Em matéria de medida das dimensões subjetivas, da perceção do que é que a Região
necessita e da perceção da qualidade das instituições e aceitação dos valores
europeus, Capello e Perucca baseiam-se fundamentalmente em inquéritos de opinião
publicados. Para a perceção das necessidades das Regiões, os autores convocam o
Eurobarómetro e sobretudo os resultados das questões colocados aos inquiridos
sobre as prioridades de intervenção que as instituições europeias devem
assegurar. Para ultrapassar a questão da representatividade regional (NUTS II) das
respostas válidas, os autores trabalham várias edições do Eurobarómetro tentando
obter essa representatividade. Apesar de todas as reservas que podem colocar-se
aos indicadores objetivos, esta convocação do Eurobarómetro deixa-me pouco
satisfeito, sobretudo atendendo ao facto de que as políticas de coesão não
constituem o core desse inquérito aos Europeus.

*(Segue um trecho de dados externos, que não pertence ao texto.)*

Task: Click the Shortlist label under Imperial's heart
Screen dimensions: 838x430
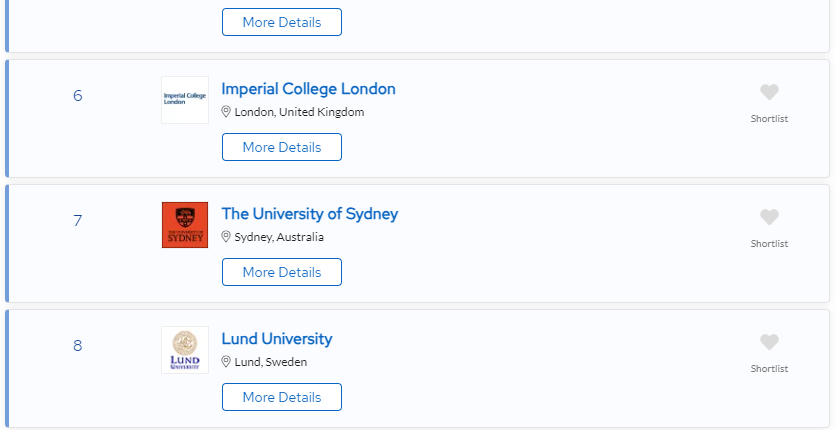Action: [x=769, y=119]
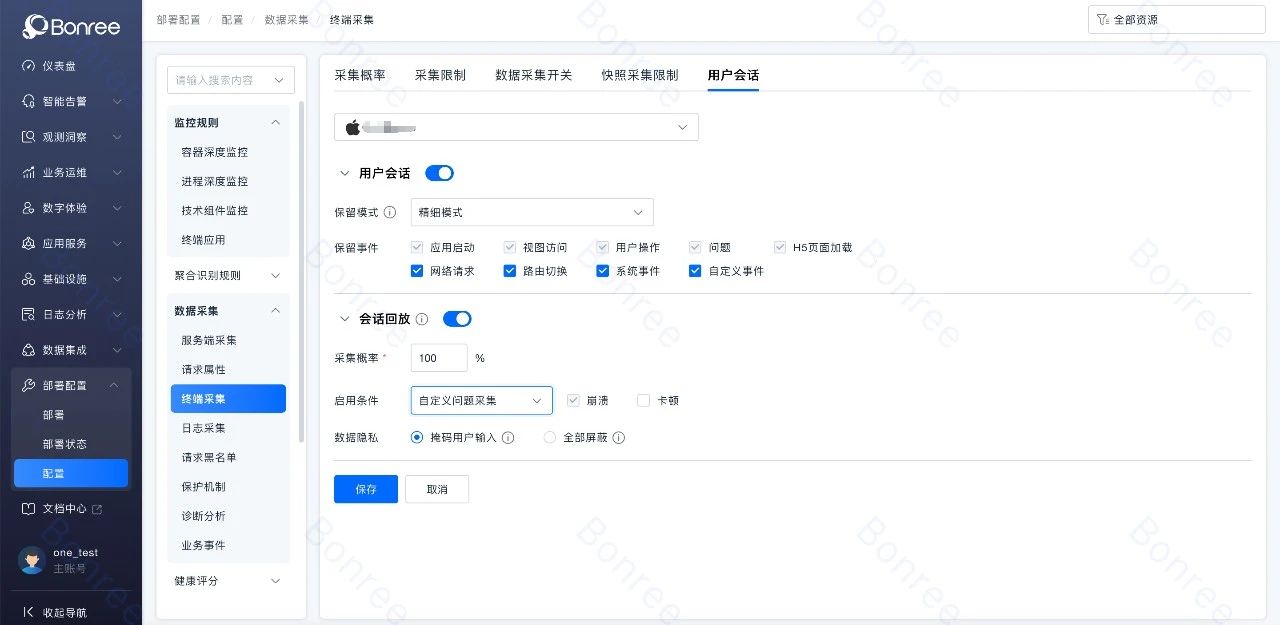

Quanto à proximidade com os valores europeus, já me parece credível que o
indicador utilizado seja o da percentagem de votos em partidos que não são
eurocéticos. No que respeita à perceção da qualidade das instituições, os autores
baseiam-se num estudo específico realizado pela Universidade de Gotemburgo em
colaboração com a Comissão Europeia. O estudo mede a nível sub-nacional a qualidade
percebida das instituições. Nada a opor.
Resumindo, embora a introdução na abordagem da perceção pelos cidadãos das
necessidades das regiões penalize a consistência da abordagem dados os
problemas de recolha de informação atrás assinalados, o estudo de Capello e
Perucca vale sobretudo pelas pistas que traz ao desenvolvimento de estudos para
grupos mais reduzidos de NUTS II sobre a perceção das políticas de coesão. Bastaria
a tentativa para operacionalizar um modelo de medida de necessidades reais das regiões
para justificar a valia que atribuo ao artigo.